If there is a match, it responds with 1 line found. If no match, it
responds with 0 lines found.
In the case of a match, php then sets a cookie on their browser with a
value of 1 for authenticated and 0 for not authenticated. Every
subsequent page the user views checks the status of this cookie and if
it's a zero it kicks them back to the log in page. This
cookie expires in 5 days and after that they'll have to log in again.
I'm aware that this is terribly easy to circumvent by creating/modifying a
cookie with the 1 value and the site thinks you've passed muster.
What is a better way of doing this?
A Linux user since 1999.
The difference is that a session is created that stores some data like
e-mail, frontend etc on the server and not in the cookie as described in
the previous method.
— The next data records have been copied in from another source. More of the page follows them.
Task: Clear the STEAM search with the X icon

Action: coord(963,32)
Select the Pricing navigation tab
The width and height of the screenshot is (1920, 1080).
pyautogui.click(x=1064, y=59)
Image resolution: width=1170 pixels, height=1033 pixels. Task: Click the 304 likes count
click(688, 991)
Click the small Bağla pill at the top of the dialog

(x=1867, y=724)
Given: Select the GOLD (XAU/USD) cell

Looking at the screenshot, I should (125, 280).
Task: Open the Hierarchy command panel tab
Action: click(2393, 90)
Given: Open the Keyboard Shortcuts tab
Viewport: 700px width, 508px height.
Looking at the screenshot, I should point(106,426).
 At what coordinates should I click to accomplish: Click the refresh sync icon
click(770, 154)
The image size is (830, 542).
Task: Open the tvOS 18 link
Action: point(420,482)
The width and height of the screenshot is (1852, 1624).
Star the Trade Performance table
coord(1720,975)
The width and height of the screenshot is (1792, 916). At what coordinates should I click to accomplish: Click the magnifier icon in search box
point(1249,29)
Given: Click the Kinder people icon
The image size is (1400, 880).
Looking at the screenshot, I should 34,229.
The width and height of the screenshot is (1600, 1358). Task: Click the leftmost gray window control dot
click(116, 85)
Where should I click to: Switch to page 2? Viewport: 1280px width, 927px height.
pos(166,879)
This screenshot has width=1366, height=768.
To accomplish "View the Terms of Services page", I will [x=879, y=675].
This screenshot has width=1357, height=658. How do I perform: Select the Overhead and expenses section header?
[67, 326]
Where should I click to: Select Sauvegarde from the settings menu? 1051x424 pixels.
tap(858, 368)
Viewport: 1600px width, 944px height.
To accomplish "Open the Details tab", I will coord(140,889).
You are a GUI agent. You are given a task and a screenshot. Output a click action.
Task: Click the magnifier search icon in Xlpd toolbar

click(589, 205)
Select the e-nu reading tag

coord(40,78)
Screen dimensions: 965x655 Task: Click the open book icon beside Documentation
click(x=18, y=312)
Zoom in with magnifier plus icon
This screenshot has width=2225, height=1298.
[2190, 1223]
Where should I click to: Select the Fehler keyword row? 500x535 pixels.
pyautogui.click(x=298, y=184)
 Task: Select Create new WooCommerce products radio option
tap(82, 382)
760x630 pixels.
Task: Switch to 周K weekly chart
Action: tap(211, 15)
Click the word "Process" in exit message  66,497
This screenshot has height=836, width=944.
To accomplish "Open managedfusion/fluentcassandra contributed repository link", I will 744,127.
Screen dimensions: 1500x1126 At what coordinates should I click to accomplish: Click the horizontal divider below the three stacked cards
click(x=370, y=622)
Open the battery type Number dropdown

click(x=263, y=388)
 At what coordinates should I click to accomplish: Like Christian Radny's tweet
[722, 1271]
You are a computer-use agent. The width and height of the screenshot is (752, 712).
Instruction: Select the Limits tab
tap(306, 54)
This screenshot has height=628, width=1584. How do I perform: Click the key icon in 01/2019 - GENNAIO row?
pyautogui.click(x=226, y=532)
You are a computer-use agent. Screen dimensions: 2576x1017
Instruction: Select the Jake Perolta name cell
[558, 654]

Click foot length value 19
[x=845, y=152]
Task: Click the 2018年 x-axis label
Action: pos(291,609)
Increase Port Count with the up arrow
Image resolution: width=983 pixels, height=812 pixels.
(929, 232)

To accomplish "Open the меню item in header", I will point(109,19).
Although in order browser to track down the session
sends to the server a session id which should be posted in the "url" or
it can be set automatically by php in a cookie :-) .
So you will need to put something in the cookie after all if you choose
to do it this way but it would be a session id. However have in mind
that you may have more control over sessions because you can configure
your server to make great deal of things like say eliminate all sessions
every say 5 minutes.
I don't know if this was much of a help.